Telefon kapandığında alnını cama iyice yerleştirdi. Ellerini birbirine bastırıp bacaklarının arasına sıkıştırdı ve gözlerini kapattı. Kartal'ın onu izlediğinden haberi yoktu.
Yol boyunca süren sessizlik bahçe kapısının açılma sesiyle bozuldu. Demir parmaklıklardan sıyrılıp ihtişamlı bahçeye giriş yaptılar.
Aslı etrafa göz gezdirirken araba tam kapının önünde durdu. Herkes indiğinde, kendisi de inmek için doğruldu. Açılan kapıyla boğazını temizleyerek araçtan indi ve utanarak, şoföre teşekkür etti.
Havuzun çevresindeki aydınlatmaların yanı sıra çimlerin arasına yerleştirilen ışıklar da bahçenin büyüklüğünü gözler önüne seriyordu. Bakışlarını, sarı ışıkların aydınlattığı beyaz villaya çevirdiğinde saraya geldiğini düşünmeden edemedi.
"İçeri geçelim." Kartal'ın uyaran ses tonu, soğuk havadan dolayıydı. Aslı daha fazla oyalanmadan onu takip ederek çoktan açılan çelik kapıdan içeri girdi.
"Efendim hoş geldiniz, odanız ve banyo hazır. Dilerseniz öncesinde akşam yemeği için masaya geçebilirsiniz."
Evde, giyimlerinden çalışan olduğu belli olan üç kişi dolanıyordu.
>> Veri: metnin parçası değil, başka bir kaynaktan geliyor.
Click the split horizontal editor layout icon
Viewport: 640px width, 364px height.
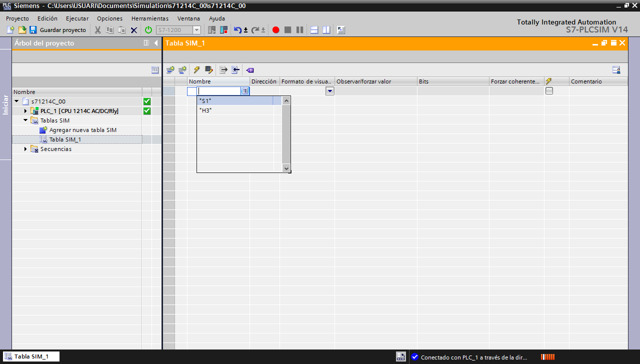pyautogui.click(x=315, y=30)
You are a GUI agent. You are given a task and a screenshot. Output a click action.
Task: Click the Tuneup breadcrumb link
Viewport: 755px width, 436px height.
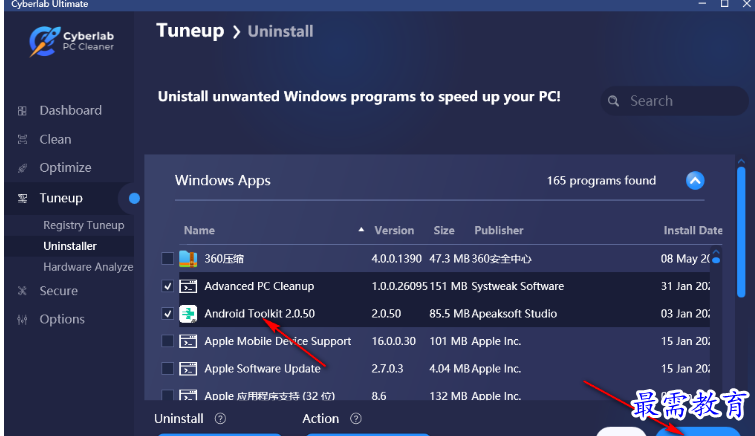(x=190, y=31)
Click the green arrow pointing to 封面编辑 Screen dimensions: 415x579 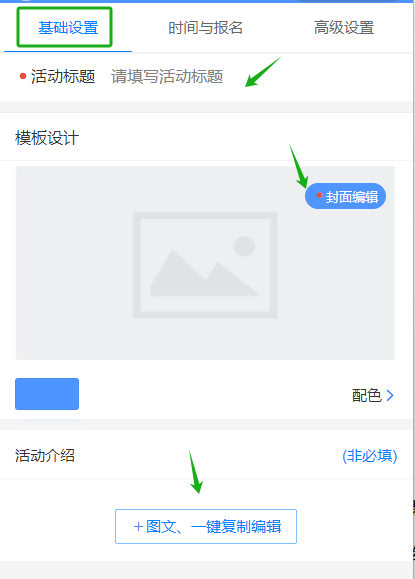click(298, 167)
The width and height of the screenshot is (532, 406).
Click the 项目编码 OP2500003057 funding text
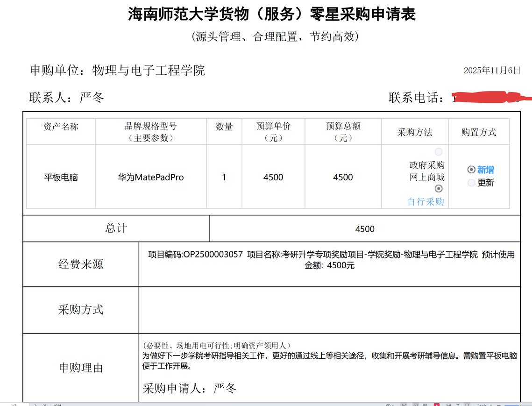coord(195,255)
Hepsi gergin ve tezcanlı duruyordu. "Hoş bulduk Maria."
Aslı bir şey söylemeden üst kata çıkmak için merdivenlere yöneldi. Kartal'ın baş işaretiyle Maria da peşine takıldı.
"Hanımefendi, Kartal Bey'in emriyle bu odayı size tahsis ettik. Böyle geçin lütfen."
Maria'nın yönlendiren ılımlı ses tonu biraz olsun rahatlatırken, sade ve koyu gri mobilyalarla döşenmiş geniş bir odaya girdiler. "Dolapta bedeninize uygun kıyafetleriniz var, şifonyerin çekmecesine iç çamaşırlarınızı yerleştirdim. Banyoda da ihtiyacınız olabilecek her şey mevcut. Başka bir isteğiniz olursa seslenmeniz yeterli."
Akışkan Türkçesi Aslı'yı yorarken, zoraki bir gülümsemeyle teşekkür ederek odadan çıkmasını bekledi. Maria gittiğinde banyoya girip saniyeler içinde küveti doldurarak uzandı.
Saatlerdir bastırdığı ağlama hissi, yalnız kaldığında nüksettiği için daha fazla dayanamadı, uzun uzun ağlayarak bir saat kadar banyoda oturdu.
Ellerinin buruştuğunu fark edince durulanıp sudan çıktı. Yanı başındaki siyah bornozu giyerek odasına girdi. Dolabı açtığı sırada kapının açılmasıyla irkildi. "Dur müsait değilim!"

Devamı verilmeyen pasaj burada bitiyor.